A new study reports that drivers who sleep for less than five hours quadruple their risk of a having a crash, making their crash risk similar to the one associated by the U.S. government with driving over the legal limit for alcohol.

According to the AAA Foundation for Traffic Safety’s latest report, missing one to two hours of the recommended seven hours of sleep in a 24-hour period nearly doubles a driver’s risk for a crash—and drowsy driving is involved in more than one in five fatal crashes on U.S. roadways each year.

A survey by the Centers for Disease Control and Prevention of more than 440,000 adults nationwide revealed that 35% of U.S. adults usually sleep for less than seven hours daily, including 12% who report usually sleeping for five hours or less.

“You cannot miss sleep and still expect to be able to safely function behind the wheel,” Dr.

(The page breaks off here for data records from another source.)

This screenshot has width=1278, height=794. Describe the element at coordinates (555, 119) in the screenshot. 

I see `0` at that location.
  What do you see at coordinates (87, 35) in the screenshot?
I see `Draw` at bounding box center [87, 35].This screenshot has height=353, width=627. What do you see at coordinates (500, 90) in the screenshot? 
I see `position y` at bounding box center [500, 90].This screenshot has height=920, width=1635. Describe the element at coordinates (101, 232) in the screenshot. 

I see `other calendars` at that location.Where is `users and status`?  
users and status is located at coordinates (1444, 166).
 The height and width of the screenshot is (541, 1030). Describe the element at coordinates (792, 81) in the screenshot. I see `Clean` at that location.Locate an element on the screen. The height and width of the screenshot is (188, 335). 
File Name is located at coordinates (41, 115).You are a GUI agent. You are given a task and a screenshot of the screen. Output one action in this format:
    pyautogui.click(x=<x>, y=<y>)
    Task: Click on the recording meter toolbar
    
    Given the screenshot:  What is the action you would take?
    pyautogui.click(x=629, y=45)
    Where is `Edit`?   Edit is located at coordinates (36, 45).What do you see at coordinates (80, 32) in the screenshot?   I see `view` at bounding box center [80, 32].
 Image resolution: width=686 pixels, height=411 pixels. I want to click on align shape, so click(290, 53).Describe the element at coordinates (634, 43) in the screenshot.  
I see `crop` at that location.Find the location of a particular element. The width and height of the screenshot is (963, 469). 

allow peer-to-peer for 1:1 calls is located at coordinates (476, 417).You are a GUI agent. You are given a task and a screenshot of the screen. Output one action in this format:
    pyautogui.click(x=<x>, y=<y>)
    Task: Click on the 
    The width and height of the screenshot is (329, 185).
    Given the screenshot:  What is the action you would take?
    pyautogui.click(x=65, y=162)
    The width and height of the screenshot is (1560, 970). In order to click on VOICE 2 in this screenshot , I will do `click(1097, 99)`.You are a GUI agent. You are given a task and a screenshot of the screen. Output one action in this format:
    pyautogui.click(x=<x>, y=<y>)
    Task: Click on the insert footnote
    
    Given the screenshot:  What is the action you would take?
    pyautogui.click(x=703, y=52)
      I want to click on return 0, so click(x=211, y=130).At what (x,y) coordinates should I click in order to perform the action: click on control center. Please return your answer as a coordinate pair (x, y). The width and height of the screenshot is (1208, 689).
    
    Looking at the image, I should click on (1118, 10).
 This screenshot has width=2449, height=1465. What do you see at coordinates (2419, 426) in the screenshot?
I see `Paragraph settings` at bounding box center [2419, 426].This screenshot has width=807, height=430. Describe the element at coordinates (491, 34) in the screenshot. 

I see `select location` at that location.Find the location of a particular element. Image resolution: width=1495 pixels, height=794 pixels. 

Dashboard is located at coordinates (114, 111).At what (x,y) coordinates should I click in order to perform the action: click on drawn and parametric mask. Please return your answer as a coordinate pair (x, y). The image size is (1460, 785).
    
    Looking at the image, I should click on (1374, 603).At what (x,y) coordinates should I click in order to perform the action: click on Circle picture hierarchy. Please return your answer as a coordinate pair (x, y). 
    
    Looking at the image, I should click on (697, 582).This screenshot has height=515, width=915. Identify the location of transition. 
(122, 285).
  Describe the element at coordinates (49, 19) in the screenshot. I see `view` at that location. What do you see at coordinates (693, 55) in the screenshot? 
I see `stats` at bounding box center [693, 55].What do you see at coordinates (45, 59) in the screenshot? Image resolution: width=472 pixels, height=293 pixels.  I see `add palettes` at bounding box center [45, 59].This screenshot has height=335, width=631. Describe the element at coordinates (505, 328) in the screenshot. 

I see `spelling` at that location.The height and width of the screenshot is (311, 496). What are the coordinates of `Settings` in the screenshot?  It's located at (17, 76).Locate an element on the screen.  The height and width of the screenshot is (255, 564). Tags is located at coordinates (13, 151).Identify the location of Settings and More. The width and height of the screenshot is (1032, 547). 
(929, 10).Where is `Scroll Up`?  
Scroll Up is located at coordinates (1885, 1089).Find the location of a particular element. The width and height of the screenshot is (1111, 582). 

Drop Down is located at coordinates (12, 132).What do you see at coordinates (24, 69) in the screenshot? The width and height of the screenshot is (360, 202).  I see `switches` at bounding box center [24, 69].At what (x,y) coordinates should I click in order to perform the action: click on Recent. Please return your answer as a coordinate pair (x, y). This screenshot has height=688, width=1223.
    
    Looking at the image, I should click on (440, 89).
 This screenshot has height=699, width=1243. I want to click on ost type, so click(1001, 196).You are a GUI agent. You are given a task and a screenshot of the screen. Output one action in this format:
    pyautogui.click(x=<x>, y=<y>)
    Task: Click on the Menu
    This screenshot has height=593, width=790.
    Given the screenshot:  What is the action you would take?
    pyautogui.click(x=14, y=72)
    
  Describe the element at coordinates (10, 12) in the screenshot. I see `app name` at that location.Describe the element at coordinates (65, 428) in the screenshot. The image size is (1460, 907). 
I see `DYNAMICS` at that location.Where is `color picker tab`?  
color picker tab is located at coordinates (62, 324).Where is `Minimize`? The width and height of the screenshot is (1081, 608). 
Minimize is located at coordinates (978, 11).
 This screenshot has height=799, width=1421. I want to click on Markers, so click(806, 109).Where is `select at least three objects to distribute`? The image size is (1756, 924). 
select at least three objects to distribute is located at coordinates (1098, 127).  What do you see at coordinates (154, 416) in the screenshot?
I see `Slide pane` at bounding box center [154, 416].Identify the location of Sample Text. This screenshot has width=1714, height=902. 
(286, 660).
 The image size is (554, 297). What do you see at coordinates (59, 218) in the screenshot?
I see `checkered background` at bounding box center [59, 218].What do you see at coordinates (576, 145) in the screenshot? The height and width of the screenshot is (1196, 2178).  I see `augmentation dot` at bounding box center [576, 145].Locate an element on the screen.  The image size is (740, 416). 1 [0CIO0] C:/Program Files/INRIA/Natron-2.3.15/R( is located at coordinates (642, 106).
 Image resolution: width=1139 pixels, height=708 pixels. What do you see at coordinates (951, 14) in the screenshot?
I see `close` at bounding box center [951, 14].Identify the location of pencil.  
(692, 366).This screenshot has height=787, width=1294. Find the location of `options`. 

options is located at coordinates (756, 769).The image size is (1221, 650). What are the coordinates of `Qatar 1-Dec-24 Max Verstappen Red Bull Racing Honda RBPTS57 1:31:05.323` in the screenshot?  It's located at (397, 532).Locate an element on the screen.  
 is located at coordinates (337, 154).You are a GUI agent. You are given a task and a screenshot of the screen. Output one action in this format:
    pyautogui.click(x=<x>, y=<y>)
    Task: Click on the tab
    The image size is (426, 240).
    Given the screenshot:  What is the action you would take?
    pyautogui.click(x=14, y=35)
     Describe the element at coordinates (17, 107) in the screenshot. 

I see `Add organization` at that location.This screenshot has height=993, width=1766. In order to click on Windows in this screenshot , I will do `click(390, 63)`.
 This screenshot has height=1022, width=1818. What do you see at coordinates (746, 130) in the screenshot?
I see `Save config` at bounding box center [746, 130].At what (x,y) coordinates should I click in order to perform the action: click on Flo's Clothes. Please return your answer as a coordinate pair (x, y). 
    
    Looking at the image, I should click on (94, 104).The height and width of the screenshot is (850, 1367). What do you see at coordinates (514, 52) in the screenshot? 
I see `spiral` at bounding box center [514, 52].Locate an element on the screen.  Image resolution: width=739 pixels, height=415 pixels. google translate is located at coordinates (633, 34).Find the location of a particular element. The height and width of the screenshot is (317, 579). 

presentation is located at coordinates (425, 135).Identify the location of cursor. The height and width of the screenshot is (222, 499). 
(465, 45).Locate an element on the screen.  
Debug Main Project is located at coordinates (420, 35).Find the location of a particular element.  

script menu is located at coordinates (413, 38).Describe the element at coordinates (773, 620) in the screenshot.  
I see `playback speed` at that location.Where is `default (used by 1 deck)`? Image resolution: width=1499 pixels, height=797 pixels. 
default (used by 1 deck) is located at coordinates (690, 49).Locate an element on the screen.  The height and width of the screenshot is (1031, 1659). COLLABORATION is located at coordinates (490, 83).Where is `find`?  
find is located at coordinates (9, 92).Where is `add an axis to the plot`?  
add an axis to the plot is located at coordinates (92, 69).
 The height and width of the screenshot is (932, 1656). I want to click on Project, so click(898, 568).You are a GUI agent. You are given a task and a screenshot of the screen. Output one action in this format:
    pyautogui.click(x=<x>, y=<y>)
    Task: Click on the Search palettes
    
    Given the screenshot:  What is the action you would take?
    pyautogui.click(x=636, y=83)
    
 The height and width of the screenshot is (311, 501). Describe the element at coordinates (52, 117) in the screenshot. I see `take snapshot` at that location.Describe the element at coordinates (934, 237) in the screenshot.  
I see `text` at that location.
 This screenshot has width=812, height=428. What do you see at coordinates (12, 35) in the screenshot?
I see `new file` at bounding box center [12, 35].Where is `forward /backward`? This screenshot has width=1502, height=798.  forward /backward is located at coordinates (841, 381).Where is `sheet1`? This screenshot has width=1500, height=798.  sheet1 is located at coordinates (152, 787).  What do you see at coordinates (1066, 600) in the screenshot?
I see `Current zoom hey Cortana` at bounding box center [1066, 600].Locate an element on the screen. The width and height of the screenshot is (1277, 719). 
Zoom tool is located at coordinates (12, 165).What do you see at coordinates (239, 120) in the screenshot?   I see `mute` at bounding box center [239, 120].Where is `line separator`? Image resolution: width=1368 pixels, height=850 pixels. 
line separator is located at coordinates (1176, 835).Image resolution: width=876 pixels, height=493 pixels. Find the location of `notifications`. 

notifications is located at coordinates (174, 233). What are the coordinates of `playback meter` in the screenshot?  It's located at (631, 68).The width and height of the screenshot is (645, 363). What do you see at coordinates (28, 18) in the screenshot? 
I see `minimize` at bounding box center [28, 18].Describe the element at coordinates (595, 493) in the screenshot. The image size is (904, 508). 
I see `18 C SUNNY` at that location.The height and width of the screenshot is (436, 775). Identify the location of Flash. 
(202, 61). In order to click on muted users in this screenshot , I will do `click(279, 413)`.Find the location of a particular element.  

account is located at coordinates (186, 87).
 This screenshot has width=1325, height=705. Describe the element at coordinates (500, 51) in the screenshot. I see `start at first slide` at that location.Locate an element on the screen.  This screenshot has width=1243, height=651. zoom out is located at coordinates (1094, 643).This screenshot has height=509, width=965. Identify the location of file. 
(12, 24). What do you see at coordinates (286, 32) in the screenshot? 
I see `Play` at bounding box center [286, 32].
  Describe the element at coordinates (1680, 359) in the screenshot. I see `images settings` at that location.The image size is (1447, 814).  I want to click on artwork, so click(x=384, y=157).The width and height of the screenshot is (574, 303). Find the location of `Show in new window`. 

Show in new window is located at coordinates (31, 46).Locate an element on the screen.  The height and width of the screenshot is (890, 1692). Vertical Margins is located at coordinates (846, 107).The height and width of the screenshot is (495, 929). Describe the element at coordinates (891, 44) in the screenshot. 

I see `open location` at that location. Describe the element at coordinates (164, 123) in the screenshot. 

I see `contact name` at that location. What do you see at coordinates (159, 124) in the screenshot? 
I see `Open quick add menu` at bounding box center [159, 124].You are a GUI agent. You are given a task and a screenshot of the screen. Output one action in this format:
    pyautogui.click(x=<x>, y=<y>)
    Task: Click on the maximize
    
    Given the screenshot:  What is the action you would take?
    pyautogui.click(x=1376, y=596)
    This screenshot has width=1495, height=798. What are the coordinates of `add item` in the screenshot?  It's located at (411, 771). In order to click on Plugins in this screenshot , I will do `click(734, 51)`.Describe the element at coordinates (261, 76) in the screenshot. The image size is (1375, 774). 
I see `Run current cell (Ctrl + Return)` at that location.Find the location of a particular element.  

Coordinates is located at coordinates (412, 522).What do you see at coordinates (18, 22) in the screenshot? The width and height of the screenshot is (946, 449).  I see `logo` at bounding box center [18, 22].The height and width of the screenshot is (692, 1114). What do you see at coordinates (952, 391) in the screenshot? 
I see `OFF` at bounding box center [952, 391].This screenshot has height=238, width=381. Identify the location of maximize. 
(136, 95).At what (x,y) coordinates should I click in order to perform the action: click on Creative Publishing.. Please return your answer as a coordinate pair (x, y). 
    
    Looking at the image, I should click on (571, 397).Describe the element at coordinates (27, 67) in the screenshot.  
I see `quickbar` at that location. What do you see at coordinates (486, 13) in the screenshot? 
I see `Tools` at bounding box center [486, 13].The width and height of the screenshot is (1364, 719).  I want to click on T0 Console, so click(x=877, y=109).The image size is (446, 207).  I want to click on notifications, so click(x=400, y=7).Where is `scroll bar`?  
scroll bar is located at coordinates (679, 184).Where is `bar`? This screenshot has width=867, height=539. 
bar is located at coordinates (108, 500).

David Yang, the executive director for the AAA Foundation for Traffic Safety, said in a statement. “Our new research shows that a driver who has slept for less than five hours has a crash risk comparable to someone driving drunk.”

The report, called Acute Sleep Deprivation and Risk of Motor Vehicle Crash Involvement, was based on the analysis of a representative sample of 7,234 drivers involved in 4,571 crashes.